Here's what the first two races of the 2011 Triple Crown series have proved:
How easy betting football is.
A football wager is made up of a contest involving only two teams. Each game is handicapped by a point spread aimed at creating a level playing field. Sometimes the point spread is accurate, sometimes not. True, luck is a factor. Also true, referees and penalties are factors. But there are only two teams. T-w-o. After watching 34 horses run in two races, picking a winner among two entries sounds inviting. Pick the winner of a two-horse match race at even money? It would be a horse player's great honor.
The first two Triple Crown races showcased the fact that a horse race is comprised of approximately 100,000 things that could influence the outcome. Dirt in the face one time, no problem; next time, the horse ducks back. And so on and so forth, squared.
Who could have imagined that the jockey on Shackleford would be a genius at the Preakness, breaking fast, then slowing down the middle part of the race so that toward the finish the horse would not be running on stilts.

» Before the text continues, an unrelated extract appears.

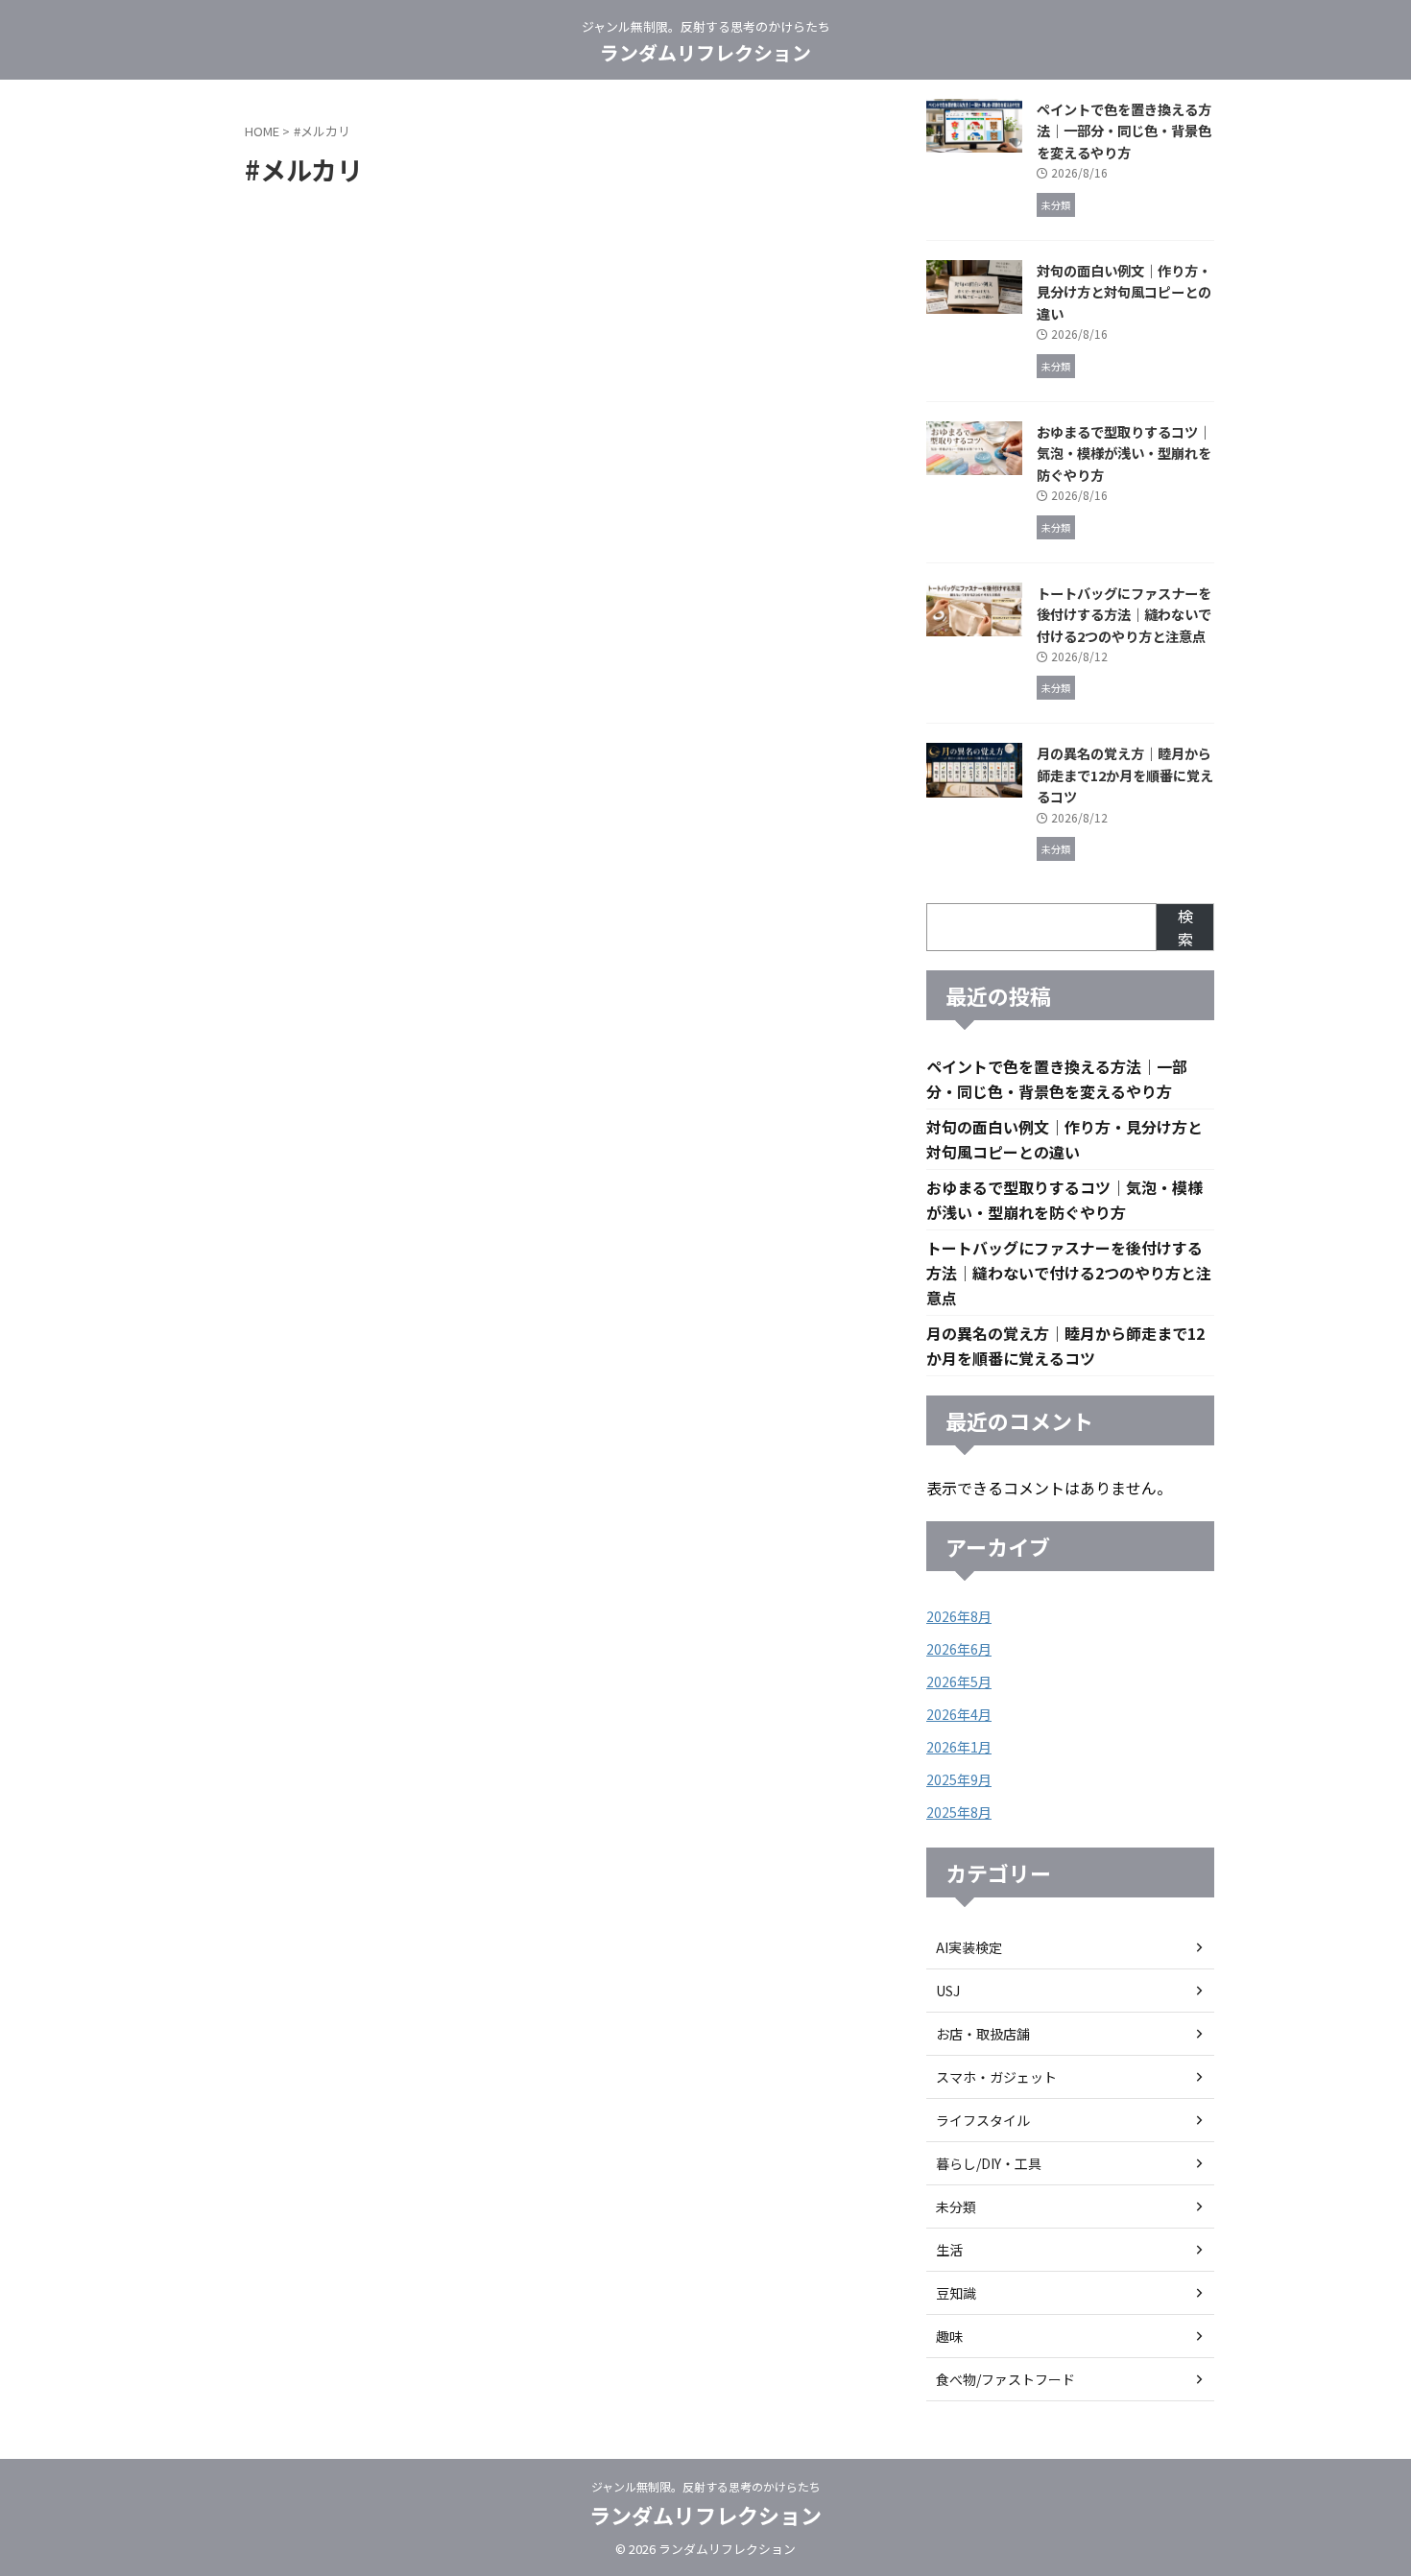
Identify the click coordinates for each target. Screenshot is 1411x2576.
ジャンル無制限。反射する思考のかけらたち (706, 2486)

Besides the perfectly timed ride, here's what else stood out:
Boxing the Derby runners again put out a fat exacta.
Speed is always to be preferred over deep closers.
What's with Animal Kingdom breaking back with the mop up crew, which is to say Dialed In?

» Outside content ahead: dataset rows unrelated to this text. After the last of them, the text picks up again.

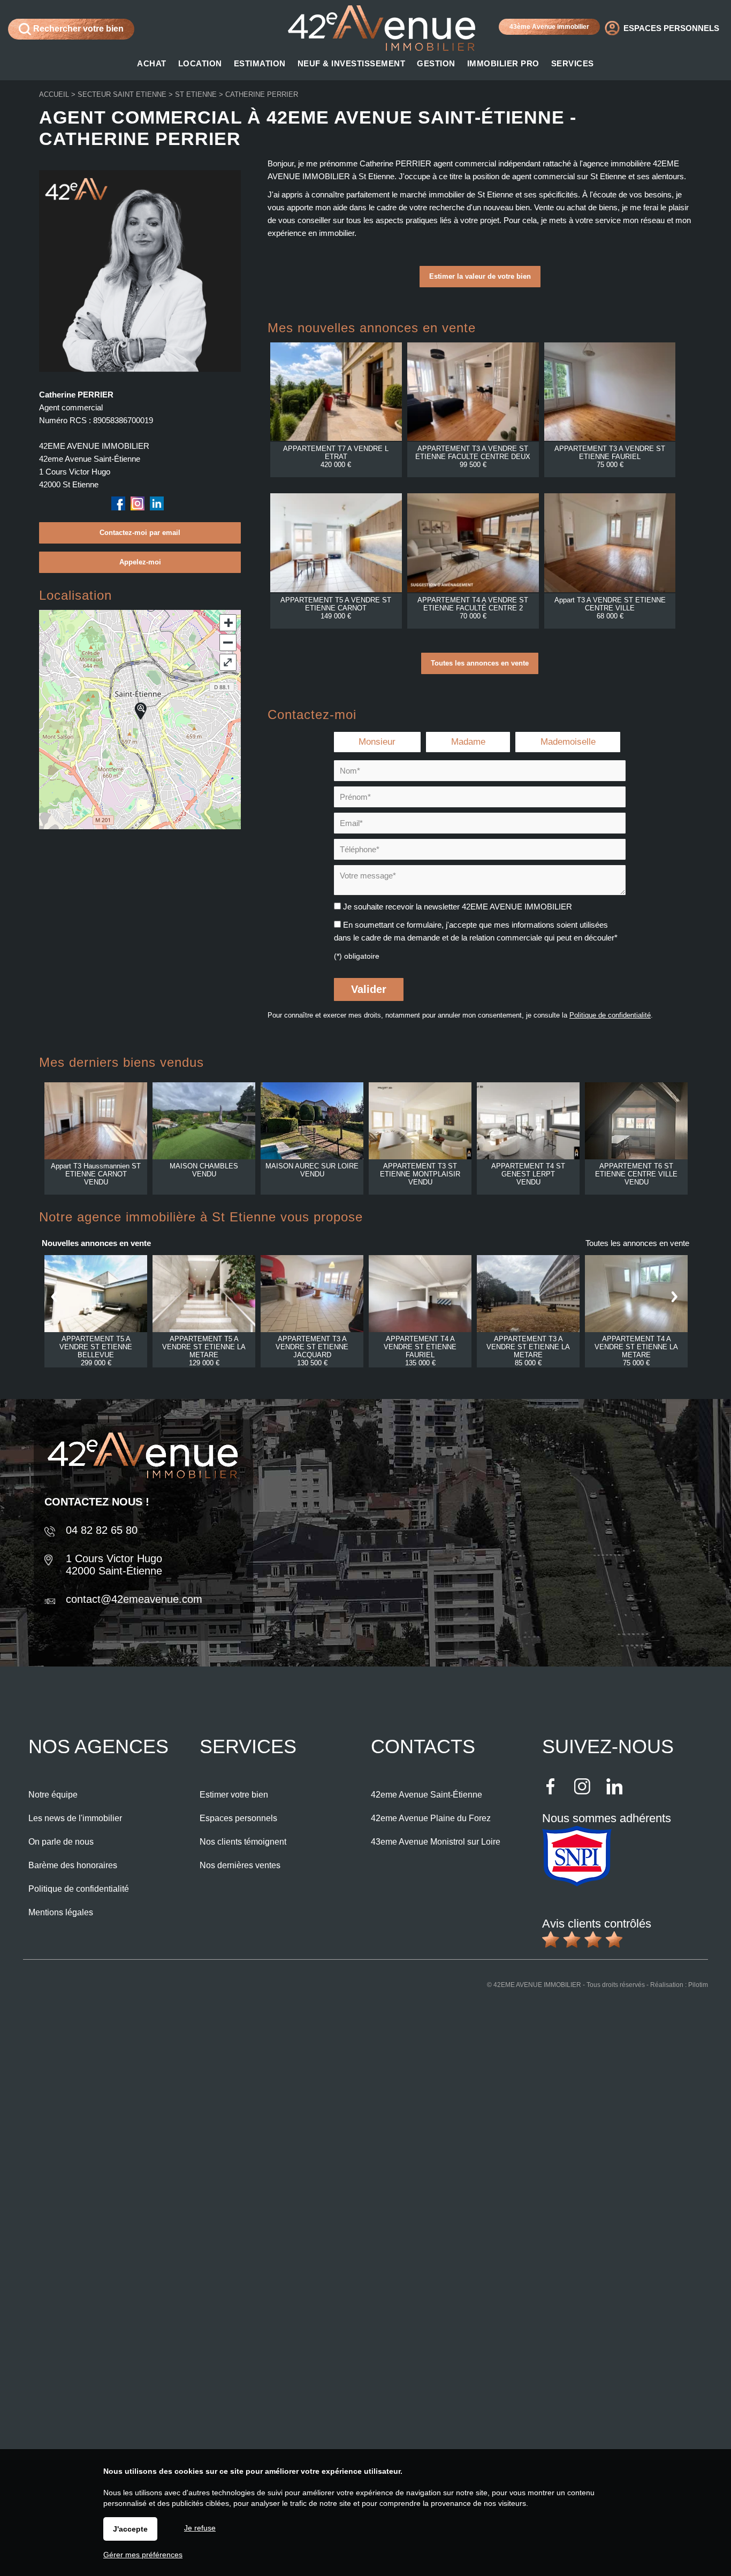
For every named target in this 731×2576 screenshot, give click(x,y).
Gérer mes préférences (142, 2554)
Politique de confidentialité (610, 1015)
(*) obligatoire (356, 956)
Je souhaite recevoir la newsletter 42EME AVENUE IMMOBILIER (457, 906)
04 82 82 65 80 (102, 1530)
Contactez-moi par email (140, 533)
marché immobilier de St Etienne (456, 194)
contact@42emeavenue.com (134, 1599)
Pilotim (698, 1985)
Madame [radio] (468, 742)
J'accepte (130, 2529)
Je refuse (200, 2528)
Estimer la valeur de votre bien (480, 276)
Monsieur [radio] (377, 742)
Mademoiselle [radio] (568, 742)
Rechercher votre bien (77, 28)
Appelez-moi (140, 562)
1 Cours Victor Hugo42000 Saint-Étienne (114, 1565)
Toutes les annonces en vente (480, 663)
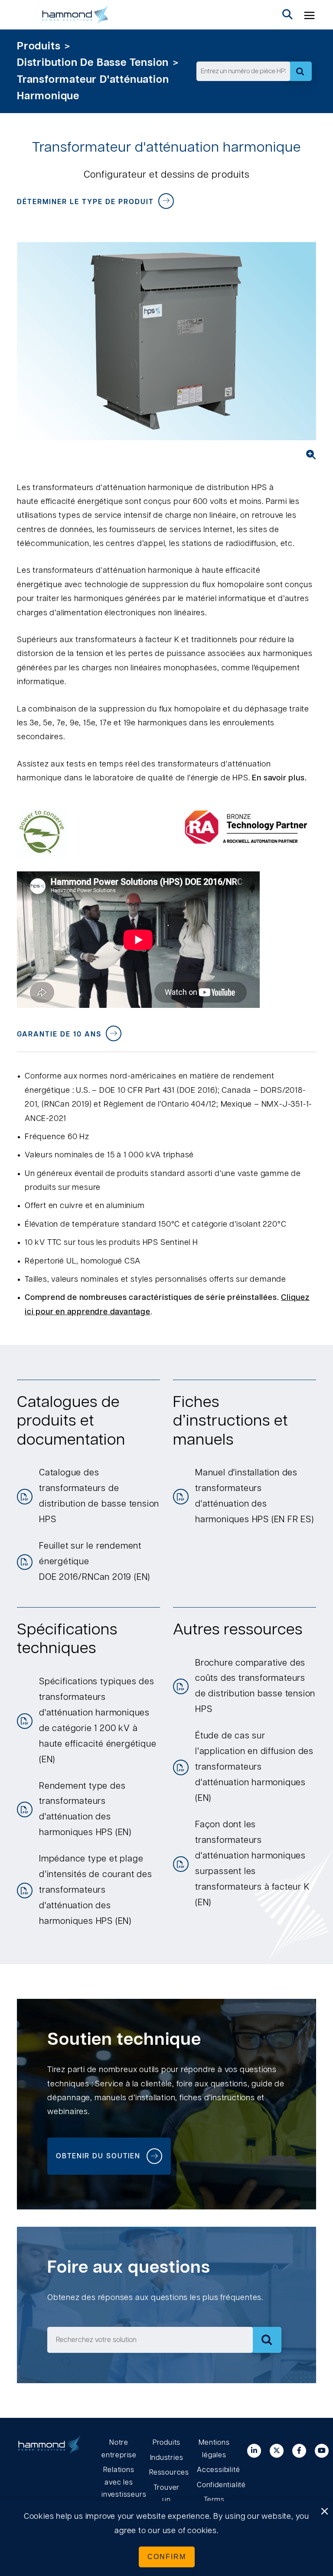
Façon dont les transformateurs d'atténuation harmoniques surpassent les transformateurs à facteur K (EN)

What might be a proper distance for Dialed In, who blew a $6 million payoff by sleepwalking out of the gate, the steeplechase?
Think it might be time for another rider on that one?
The on-track, pre-race experts batted about .300, saying that Shackleford appeared to be too hot and bothered to be a factor and almost should be sent to the showers. But they got Macho exactly right, saying he looked like a bag of bones after the Derby. Make a note that getting hot on a hot day means next to nothing.
Nobody closes much at the Belmont distance, at whose stadium plenty of good seats are apt to be available.
People actually lose money betting on team events?